While I have hitherto focused on the education area and the big increases in expenditures, it will require, at the other extreme end, planners have also to grapple with an area that appears to absorb excessive expenditures, possibly to the detriment of overall national planning and potential development.
Some readers may be taken aback by the suggestion that this may be the case with the so-called Highlands Highway, the nation’s key economic artery that links the provincial capitals of Mt Hagen, Goroka and Kainantu to the coastal industrial city of Lae and onwards to Madang.
Inordinate amounts of funds have been channeled to rehabilitate and maintain these roads every year as if it is a bottomless sinkhole, due largely to calamities like landslides and floods.
It is in fact a sclerotic artery not just because of perennial problems with potholes and other forms of destruction but also because road transport companies cannot operate around-the-clock due to law and order problems that sometimes is a convenient short-hand for extortion and theft on the Highways.
A proper cost-benefit analysis needs to be carried out on the Highlands Highway along with an in-depth analysis to ascertain if alternate routes may be more easily maintained even if they are slightly more circuitous.
But I raise the question of the Highlands Highway and the huge amounts of public funds it continues to absorb only because of the crying need for a separate road connection between the capital city, Port Moresby, and the rich hinterland of the vastly more populous Highlands region.

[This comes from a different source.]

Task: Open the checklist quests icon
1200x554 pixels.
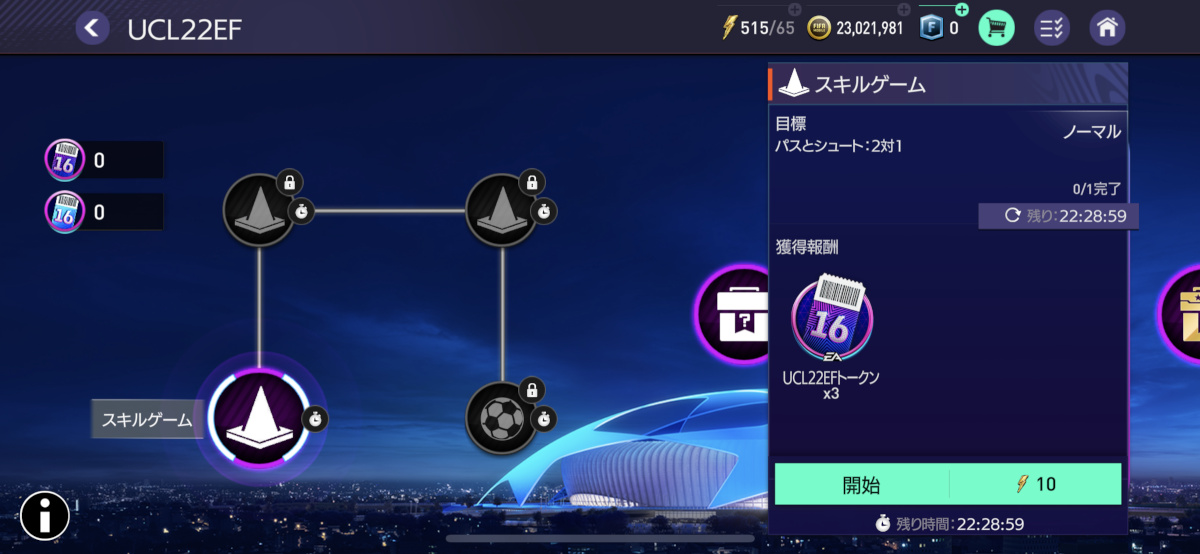Action: (1051, 27)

Until such a connection is built and adequately maintained, the national spirit will be stymied and much of the nation’s dormant entrepreneurial energy would remain unharnessed.
Now that natural gas from the Southern Highlands will be piped to Port Moresby by the end of this decade, an arterial road would well be a welcome accompaniment.
Among other items, fresh vegetables and fruits could be trucked into Port Moresby with fuel tankers from Napanapa taking petrol, kerosene and other products to the Highlands.
The prioritisation of these plans and expenditures need to be a key part of the updated MTDS now that the country appears to be setting world records for the bringing down of supplementary budgets.
There were three last year and one more is due shortly.
This is really a shotgun approach to planning and will not bring optimum results, especially in view of constraints in the supply of skilled labour and materials.
Regular Bottom Line readers will remember that I had been critical of the MTDS mainly on the grounds that any plan that only proposed growth of around 3% was worthless because it represented a plan under which most people would be worse off in per capita terms.
Fortunately, the commodities boom, reasonably sound management of the economy and increasing investment activity has meant that the MTDS forecasts have become virtually irrelevant.
The allotment of vast quantities of funding under supplementary budgets, while keeping in mind that this is an election year, would result in a lot of wastage and possibly increased graft.
Some of these funds could be put aside for a rainy day — and especially if there are serious deleterious impacts from an El Nino climate change, as some anticipate.
One way of actually doing this is by paying off foreign debt. This will create increased spending capacity in future budgets by reducing capital and interest payments on the outstanding debt. At the same time it would increase the Government’s ability to increase future borrowings if the need arises.
In setting up a multi-skilled task force to optimise development planning, the Government may need to consider the possibility of inviting the participation of some foreign expertise in the exercise.